▶ _Records_
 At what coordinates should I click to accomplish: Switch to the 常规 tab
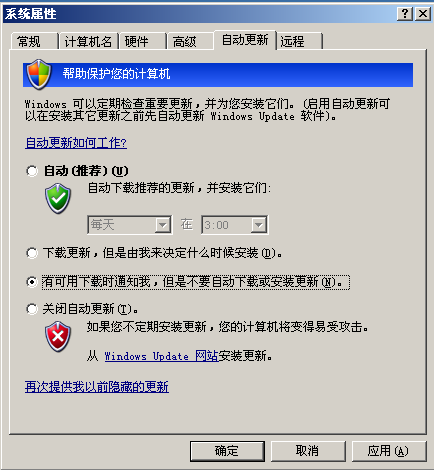[x=34, y=42]
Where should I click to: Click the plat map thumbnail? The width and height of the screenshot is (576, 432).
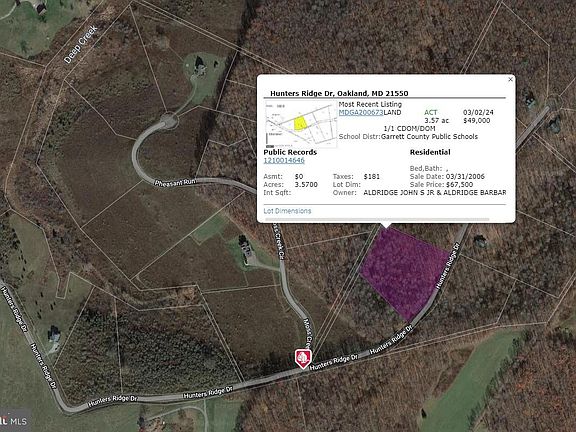click(x=301, y=125)
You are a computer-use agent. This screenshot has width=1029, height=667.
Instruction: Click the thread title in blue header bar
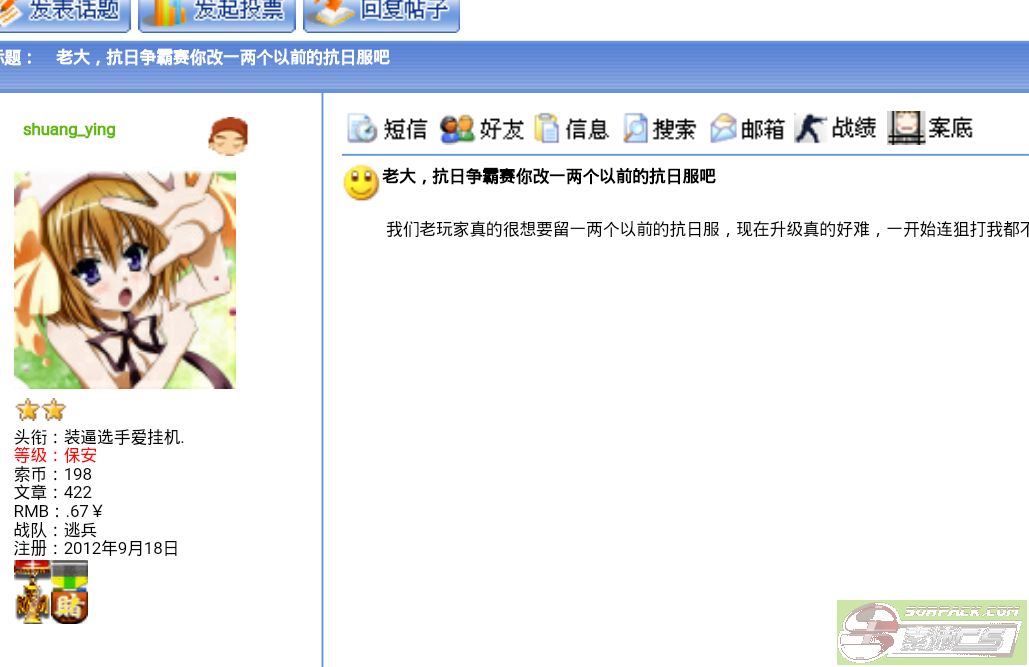[x=222, y=58]
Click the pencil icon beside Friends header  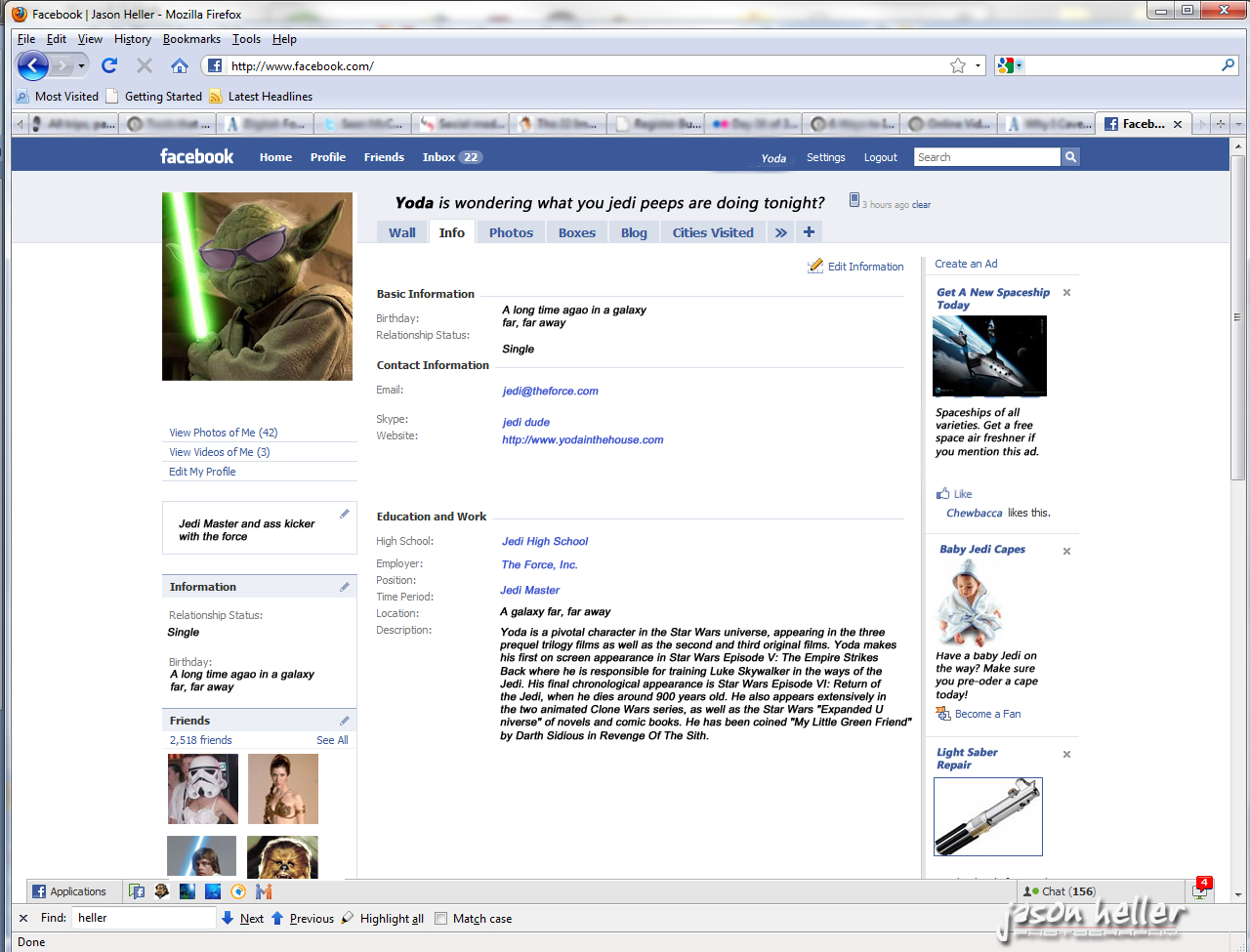click(344, 721)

▶ _Task item_
Up to and including the line that contains "You are a computer-use", print the records above exactly from their first line, without any pictures.

▶ _Output_
 At what coordinates should I click to accomplish: Switch to the 常规 tab
[x=34, y=42]
Where should I click to: Click the plat map thumbnail? The width and height of the screenshot is (576, 432).
click(x=301, y=125)
You are a computer-use agent. This screenshot has width=1029, height=667.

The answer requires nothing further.